Oldenburg - Von Corinna Laubach. Grimmig, geizig, gemein. Ebenezer Scrooge ist ein ausgemachtes Ekel. Weihnachten? Für den gierigen Geschäftsmann ist dies reiner Humbug. Firlefanz. Wertlose Zeit.

In seiner (einsamen) Welt dreht sich alles nur um Geld, Profit und Arbeit. Da, wo andere Menschen ein Herz besitzen, herrscht bei Scrooge nur Leere. Dem armen Buchhalter Crachit ein höheres Gehalt zahlen? Warum denn? Soll er doch froh sein, einen Job zu haben. Den Armen etwas spenden? Sollten die doch lieber sterben und nicht zur Last fallen, so die harsche Antwort an die zwei Damen vom Spendenkommitee. Wutschnaubend machen sie kehrt in seinem Büro. „Man sieht sich immer zwei Mal im Leben“, so die beiden, die jemandem wie Ebenezer Scrooge (brillant: Thomas Lichtenstein) nicht einmal einen schönen Tag, geschweige denn fröhliche Weihnachten wünschen brauchen.

Und so erfreuen sich alle an bunten Lämpchen, Tannenbäumen und Bratenduft im winterlichen London (wunderbare Kulisse aus Pappe: Uta Materne) außer Scrooge. Doch soll sich dies in der Nacht zu diesem Weihnachtsfest ändern, so lässt mit Charme, (Zauber)Schirm und Melone Charles Dickens als launiger Erzähler (Sebastian Herrmann) das gebannt schauende Publikum wissen. Kaum im Ohrensessel Platz genommen, öffnet sich die Bodenluke und Jacob Marley (René Schack) entsteigt seinem Grab. So furchteinflößend und Kettenrasselnd, dass ein Schauer durch die Reihen geht. Scrooge selber schwankt zwischen Angst und Fassungslosigkeit, beides ihm vollkommen ungewohnte Gefühle. Jacob Marleys Heimsuchung prophezeit Scrooge nichts Gutes – es sei denn, Letzterer nehme die Botschaft ernst. Scrooge erlebt daraufhin eine Nacht, die er niemals vergessen wird. Die Geister der vergangenen, heutigen und zukünftigen Weihnacht rütteln den alten Mann kräftig durch und legen das frei, was längst vergessen schien: ein mildes, liebendes Herz.

Er wird mit verdrängten Gefühlen, Einsamkeit als Kind zur Weihnachtszeit, seine erste Liebe Belle („Renn‘ ihr hinterher, du Idiot“) konfrontiert und kann doch nichts korrigieren.

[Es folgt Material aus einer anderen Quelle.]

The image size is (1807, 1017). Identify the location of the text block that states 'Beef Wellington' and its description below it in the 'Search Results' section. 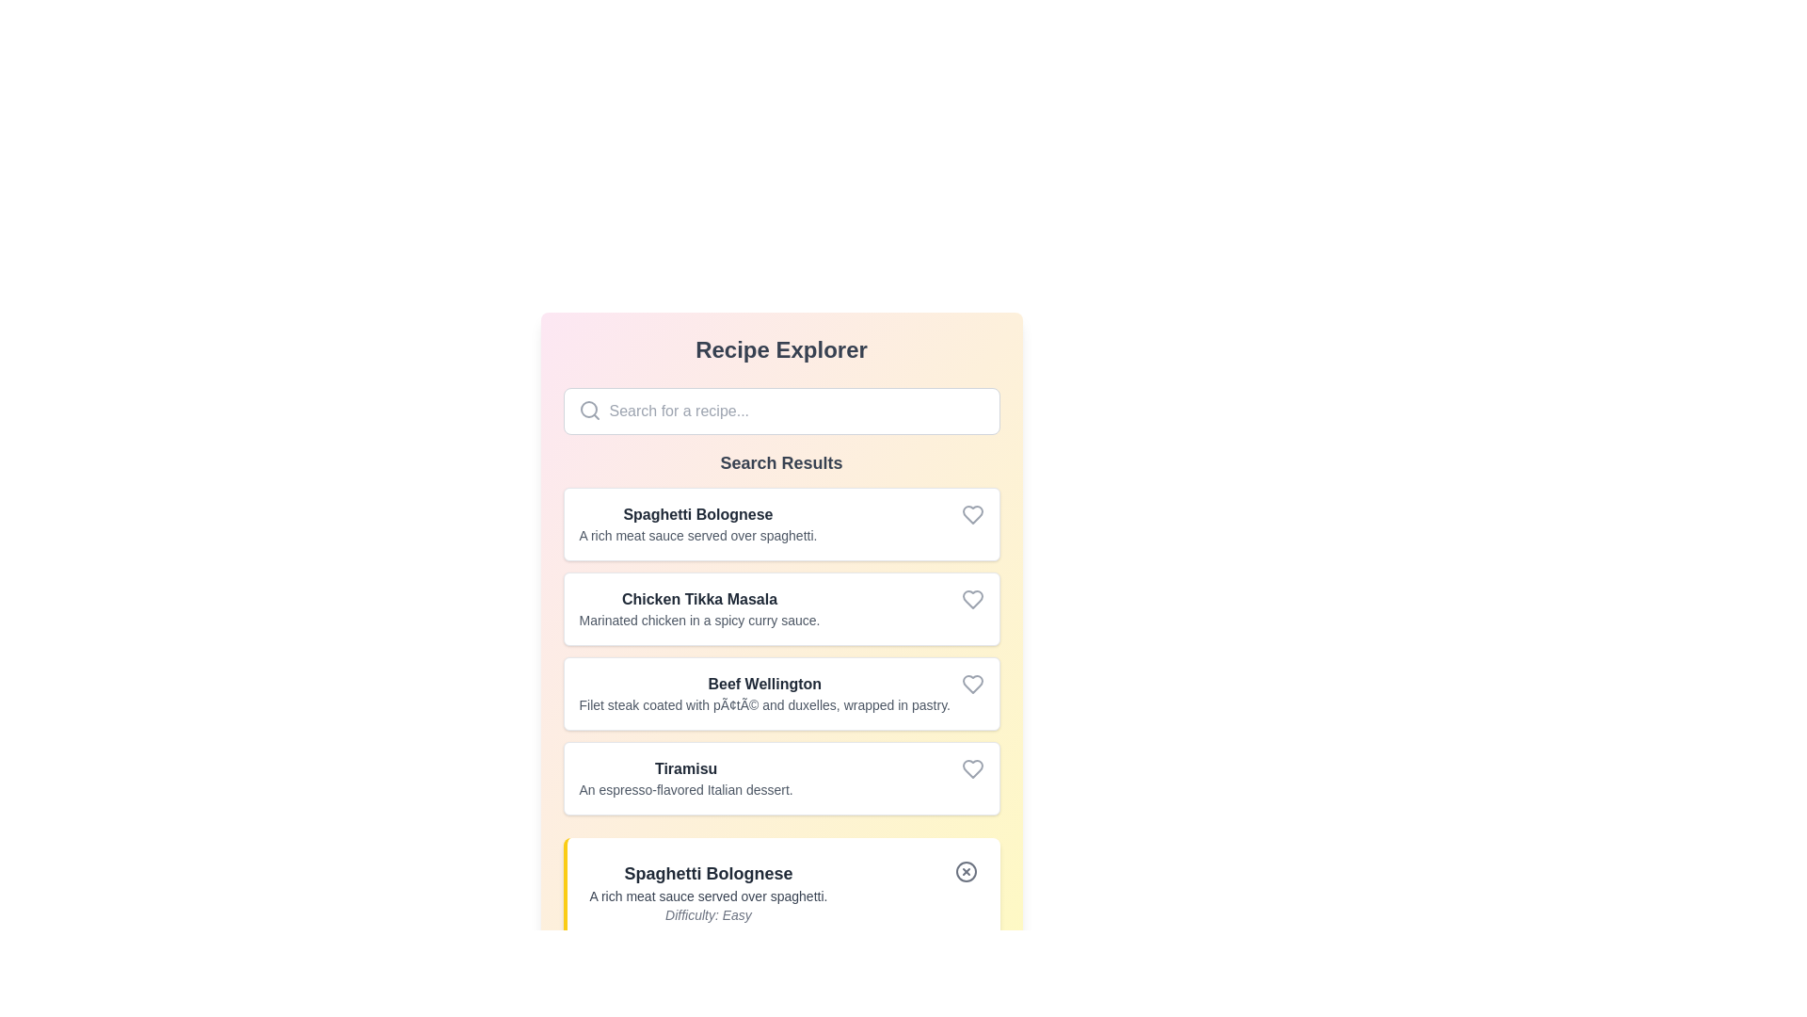
(764, 693).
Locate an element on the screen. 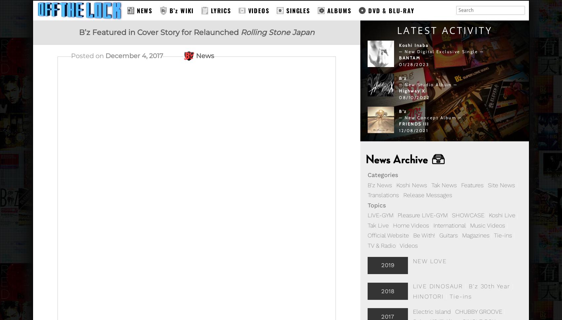  '08/10/2022' is located at coordinates (414, 97).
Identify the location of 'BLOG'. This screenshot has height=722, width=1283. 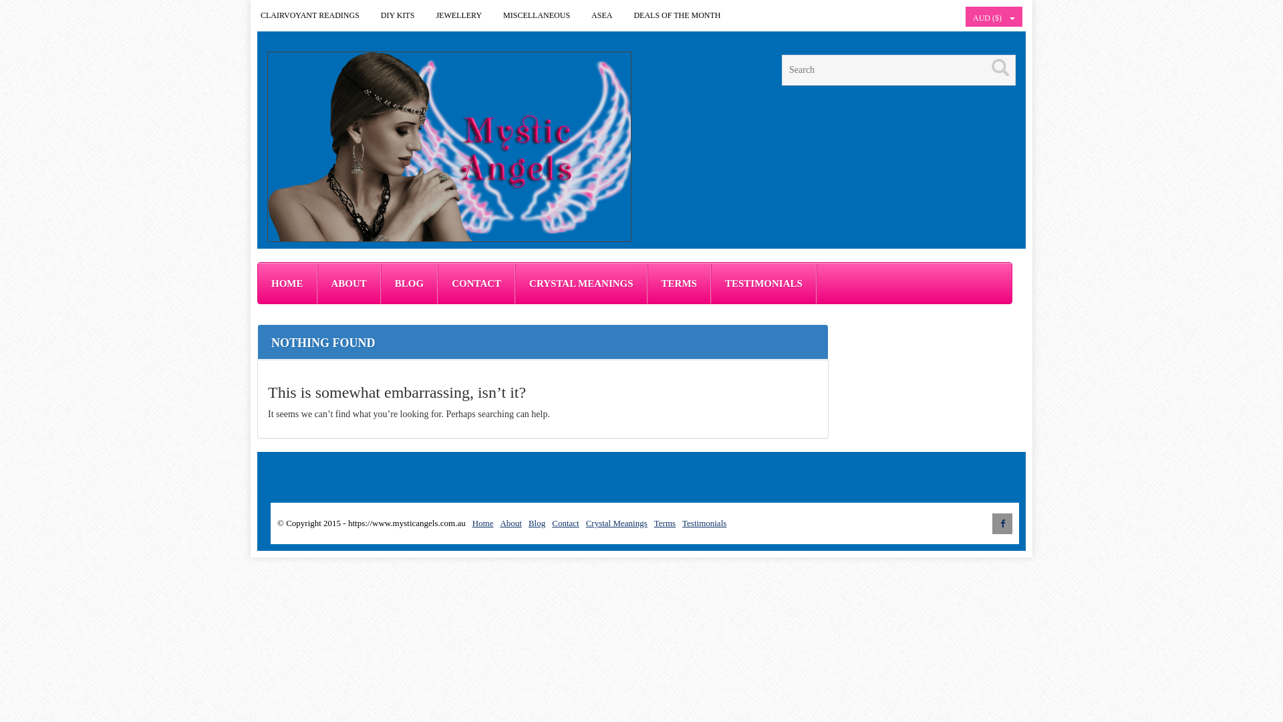
(380, 283).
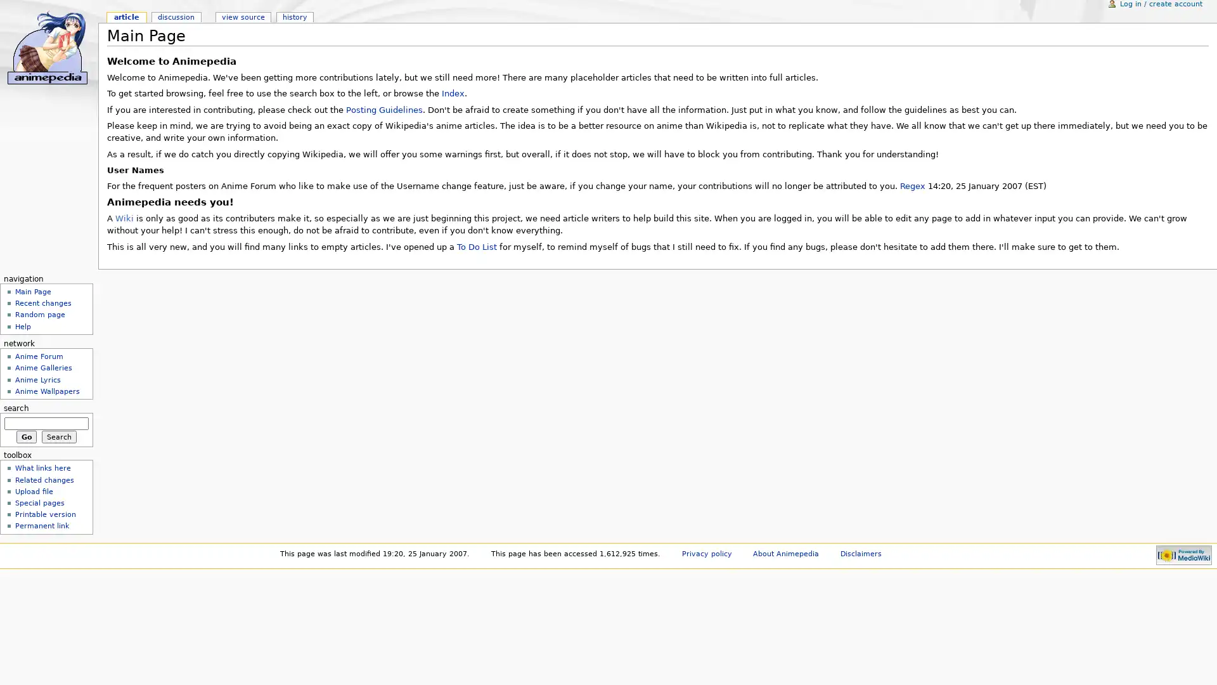 Image resolution: width=1217 pixels, height=685 pixels. What do you see at coordinates (58, 435) in the screenshot?
I see `Search` at bounding box center [58, 435].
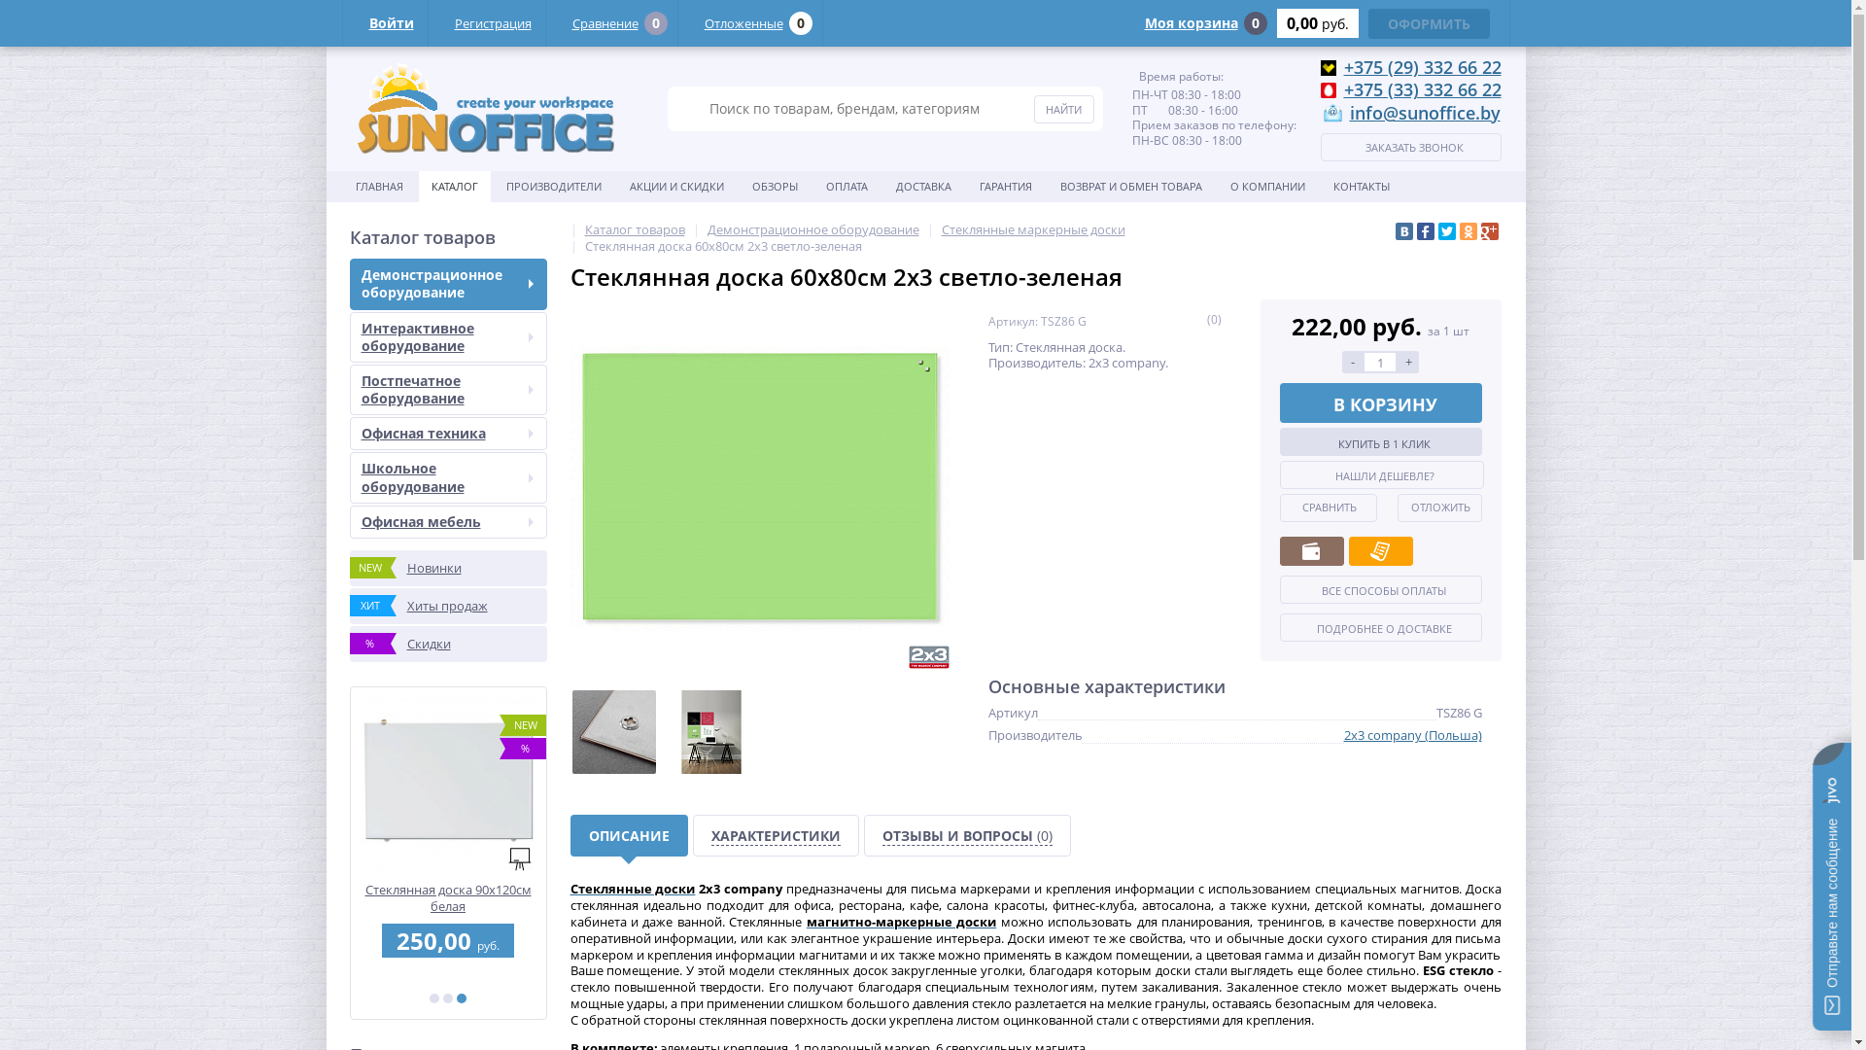 This screenshot has width=1866, height=1050. I want to click on '2', so click(446, 997).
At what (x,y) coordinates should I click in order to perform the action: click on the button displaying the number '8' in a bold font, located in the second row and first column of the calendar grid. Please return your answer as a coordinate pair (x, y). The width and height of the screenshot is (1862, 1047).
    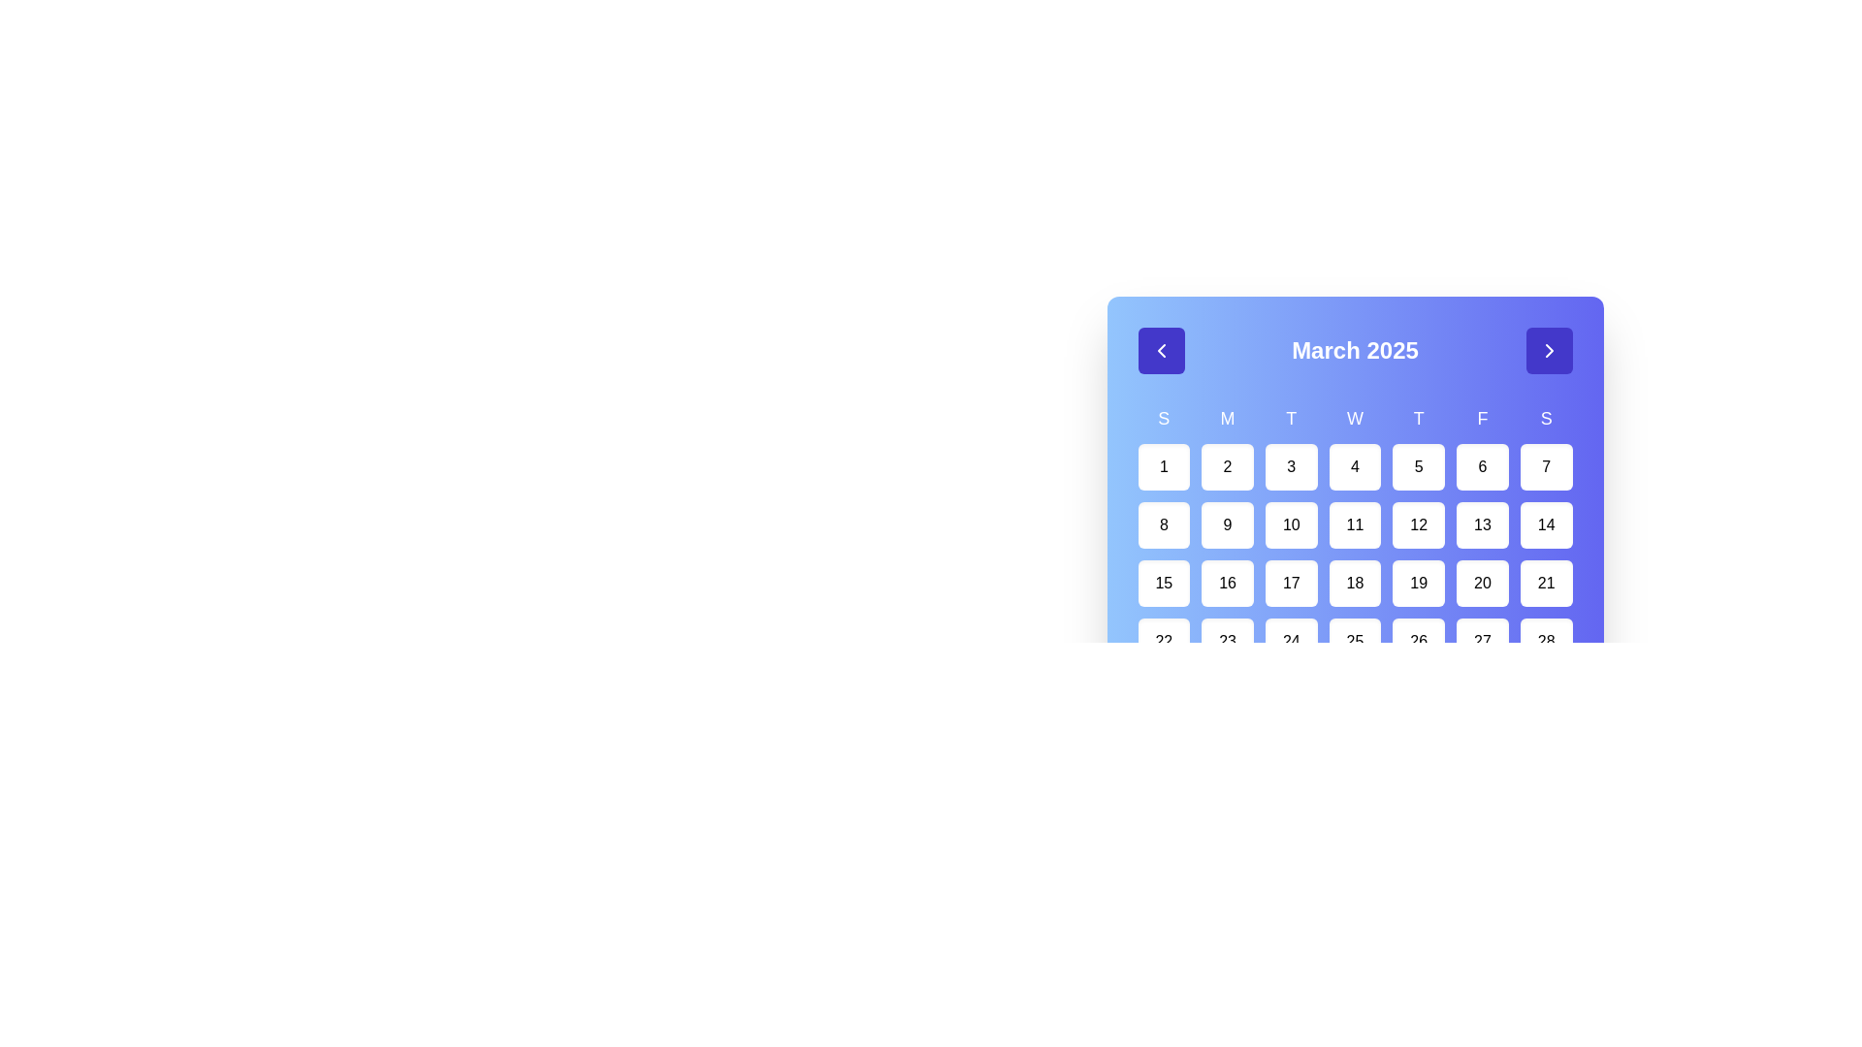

Er blickt auf die Gegenwart und hört, wie sein Neffe ihn verspottet und sieht, wie sein Buchhalter Crachit (Rüdiger Hauffe) in ärmlichsten Verhältnissen, mit todkrankem Kind, aber glücklich Weihnachten verbringt.

Scrooge versteht die Botschaften und ist geläutert – nicht zuletzt, als der dritte Geist ihn in die zukünftige Weihnacht auf einen düsteren Friedhof entführt. Hier wird der herzlose Mann zu Grabe getragen. Niemand, der ihn beweint. Es sei denn, er nutzt die letzte Chance zur Wende in seinem Leben. Rückt das Geld in den Hintergrund und schafft Platz für Wärme, Nähe, Zeit. Wesentliches, das mit keinem Geld der Welt zu bezahlen ist. Ebenezer Scrooge nimmt die Geister ernst, und erstmals in seinem Leben verschwinden die grimmigen Züge aus dem Gesicht: Es ist Platz für Freude und Lachen.

Krystyn Tuschhoff (Regie) und Matthias Grön (Dramaturgie) haben mit Charles Dickens Klassiker „Die Weihnachten des Mr. Scrooge“ ein Kleinod auf die Bühne des Staatstheaters gezaubert. Durch und durch herzerwärmend, ohne einen Anflug von Kitsch. Das Familienstück (ab acht Jahre) ist bis in den letzten Winkel der urigen Pappkulissen liebevoll bedacht. In 100 unterhaltsamen Minuten entfacht der Abend eine wunderbare Magie und zeigt, was Theater kann. Das Ensemble glänzt in dieser überzeugenden Fassung, die auf brillante Charaktere, launige Musik und flotten Schlagabtausch setzt.

Nächste Nachmittagsvorstellungen am 18. November um 18 Uhr, 8. und 15. Dezember um 15 Uhr im Staatstheater Oldenburg.